* Problem description *
Tally how many lines in the data hold the word "cell", and give the result with no other text.

* Material shown *

-.-.-

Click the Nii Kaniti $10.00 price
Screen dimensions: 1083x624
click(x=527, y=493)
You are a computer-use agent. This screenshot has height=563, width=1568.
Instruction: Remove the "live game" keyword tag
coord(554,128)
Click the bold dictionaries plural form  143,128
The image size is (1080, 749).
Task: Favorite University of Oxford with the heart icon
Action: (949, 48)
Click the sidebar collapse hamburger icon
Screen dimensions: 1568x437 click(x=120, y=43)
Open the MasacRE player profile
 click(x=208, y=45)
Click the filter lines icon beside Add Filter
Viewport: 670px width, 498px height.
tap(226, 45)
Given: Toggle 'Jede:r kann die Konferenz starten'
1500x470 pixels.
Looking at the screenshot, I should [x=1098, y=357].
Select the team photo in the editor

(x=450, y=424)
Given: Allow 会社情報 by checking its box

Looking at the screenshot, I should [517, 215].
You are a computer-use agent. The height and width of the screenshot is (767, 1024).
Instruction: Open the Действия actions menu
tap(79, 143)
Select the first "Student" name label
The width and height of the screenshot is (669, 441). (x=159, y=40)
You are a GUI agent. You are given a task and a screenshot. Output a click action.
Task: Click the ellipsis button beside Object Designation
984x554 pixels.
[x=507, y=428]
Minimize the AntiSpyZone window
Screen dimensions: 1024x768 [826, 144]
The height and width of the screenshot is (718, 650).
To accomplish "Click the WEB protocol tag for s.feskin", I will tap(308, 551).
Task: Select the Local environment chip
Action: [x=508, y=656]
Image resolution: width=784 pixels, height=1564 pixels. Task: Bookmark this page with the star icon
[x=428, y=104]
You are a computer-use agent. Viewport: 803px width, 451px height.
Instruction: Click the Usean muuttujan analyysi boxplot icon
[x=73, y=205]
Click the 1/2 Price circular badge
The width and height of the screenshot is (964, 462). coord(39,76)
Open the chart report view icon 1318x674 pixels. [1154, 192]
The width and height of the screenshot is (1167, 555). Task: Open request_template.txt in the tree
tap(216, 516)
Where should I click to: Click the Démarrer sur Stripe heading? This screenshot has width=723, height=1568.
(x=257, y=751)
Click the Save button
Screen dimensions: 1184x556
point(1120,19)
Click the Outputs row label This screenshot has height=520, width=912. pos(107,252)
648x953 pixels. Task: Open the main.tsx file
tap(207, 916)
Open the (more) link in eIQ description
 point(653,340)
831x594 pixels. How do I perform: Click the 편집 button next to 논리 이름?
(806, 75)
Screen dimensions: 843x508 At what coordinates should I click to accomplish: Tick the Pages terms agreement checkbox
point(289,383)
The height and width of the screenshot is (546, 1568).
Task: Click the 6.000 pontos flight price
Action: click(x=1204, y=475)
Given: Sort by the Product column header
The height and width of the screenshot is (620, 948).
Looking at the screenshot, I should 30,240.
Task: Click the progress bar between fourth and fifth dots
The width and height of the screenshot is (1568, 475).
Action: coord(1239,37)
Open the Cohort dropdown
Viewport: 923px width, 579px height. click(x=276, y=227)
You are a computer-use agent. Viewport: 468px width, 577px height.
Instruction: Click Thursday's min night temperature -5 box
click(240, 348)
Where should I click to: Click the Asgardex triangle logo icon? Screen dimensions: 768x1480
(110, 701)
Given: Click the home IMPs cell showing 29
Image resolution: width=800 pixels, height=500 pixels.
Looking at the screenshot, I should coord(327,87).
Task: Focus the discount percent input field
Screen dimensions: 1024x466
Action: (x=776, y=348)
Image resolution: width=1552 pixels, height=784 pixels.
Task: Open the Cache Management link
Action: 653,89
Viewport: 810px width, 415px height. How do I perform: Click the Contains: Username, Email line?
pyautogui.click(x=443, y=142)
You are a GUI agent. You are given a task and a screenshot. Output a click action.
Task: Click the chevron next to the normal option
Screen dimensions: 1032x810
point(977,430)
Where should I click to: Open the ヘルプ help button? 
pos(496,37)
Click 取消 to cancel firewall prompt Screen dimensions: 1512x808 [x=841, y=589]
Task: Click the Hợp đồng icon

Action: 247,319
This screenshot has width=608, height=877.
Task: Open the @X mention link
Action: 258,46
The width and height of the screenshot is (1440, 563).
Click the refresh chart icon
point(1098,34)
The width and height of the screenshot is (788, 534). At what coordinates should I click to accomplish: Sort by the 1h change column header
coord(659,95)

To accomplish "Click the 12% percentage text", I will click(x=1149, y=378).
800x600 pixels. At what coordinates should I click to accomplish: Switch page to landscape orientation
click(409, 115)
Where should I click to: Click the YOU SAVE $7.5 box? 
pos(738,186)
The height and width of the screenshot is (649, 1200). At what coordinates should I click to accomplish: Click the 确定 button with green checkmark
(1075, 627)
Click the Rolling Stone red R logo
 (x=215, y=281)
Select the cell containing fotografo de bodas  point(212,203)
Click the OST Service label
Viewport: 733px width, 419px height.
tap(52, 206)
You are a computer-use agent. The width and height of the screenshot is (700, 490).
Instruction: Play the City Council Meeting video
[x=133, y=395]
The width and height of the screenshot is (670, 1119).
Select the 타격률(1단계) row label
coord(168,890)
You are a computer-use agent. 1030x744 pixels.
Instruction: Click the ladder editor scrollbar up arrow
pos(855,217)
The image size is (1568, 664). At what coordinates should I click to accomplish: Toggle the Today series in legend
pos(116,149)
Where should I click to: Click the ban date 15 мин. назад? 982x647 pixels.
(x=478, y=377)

-.-.-

* Answer box *
2